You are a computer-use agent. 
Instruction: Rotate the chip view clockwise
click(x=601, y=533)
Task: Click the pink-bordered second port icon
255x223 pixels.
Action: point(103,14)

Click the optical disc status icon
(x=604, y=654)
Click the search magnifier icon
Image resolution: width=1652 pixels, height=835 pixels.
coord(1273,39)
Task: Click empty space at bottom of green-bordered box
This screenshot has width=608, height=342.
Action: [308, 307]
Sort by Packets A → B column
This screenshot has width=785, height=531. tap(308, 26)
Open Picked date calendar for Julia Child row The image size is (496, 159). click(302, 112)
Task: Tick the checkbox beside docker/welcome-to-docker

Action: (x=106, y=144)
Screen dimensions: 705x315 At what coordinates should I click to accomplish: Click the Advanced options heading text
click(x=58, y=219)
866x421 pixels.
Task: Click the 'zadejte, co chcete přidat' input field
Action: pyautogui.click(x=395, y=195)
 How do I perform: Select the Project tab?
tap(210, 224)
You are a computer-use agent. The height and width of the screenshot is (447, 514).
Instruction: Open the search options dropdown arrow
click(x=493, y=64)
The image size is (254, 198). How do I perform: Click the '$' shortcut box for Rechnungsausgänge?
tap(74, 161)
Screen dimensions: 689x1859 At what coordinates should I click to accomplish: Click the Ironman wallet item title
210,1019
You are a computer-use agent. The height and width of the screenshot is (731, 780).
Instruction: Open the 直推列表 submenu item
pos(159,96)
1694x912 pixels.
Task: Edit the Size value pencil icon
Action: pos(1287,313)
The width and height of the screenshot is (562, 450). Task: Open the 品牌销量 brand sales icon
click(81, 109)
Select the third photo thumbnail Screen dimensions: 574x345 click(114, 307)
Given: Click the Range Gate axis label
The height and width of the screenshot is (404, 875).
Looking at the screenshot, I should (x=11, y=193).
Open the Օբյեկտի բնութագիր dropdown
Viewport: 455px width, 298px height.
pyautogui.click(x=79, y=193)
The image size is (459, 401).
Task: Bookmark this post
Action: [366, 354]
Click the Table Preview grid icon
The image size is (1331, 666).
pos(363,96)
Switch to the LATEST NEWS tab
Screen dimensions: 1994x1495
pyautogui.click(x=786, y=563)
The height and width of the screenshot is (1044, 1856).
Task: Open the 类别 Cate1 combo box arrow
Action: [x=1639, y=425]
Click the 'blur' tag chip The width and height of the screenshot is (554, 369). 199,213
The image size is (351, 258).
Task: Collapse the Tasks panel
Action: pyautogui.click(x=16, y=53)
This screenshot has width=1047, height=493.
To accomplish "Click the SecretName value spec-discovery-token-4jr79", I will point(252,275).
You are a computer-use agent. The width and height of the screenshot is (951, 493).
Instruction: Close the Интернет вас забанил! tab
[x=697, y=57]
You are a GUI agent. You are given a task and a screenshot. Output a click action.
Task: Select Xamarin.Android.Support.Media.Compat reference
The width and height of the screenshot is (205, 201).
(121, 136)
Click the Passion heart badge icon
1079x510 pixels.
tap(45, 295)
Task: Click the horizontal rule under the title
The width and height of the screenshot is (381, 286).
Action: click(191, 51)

● STATED EXERCISE:
Copy the lines from the one containing "Click the 'blur'" up to and including the one containing "Action: pyautogui.click(x=16, y=53)", replacing "tag chip" with "label chip" and leaving everything else unchanged.

● ANSWER TO THIS EXERCISE:
Click the 'blur' label chip The width and height of the screenshot is (554, 369). 199,213
The image size is (351, 258).
Task: Collapse the Tasks panel
Action: pyautogui.click(x=16, y=53)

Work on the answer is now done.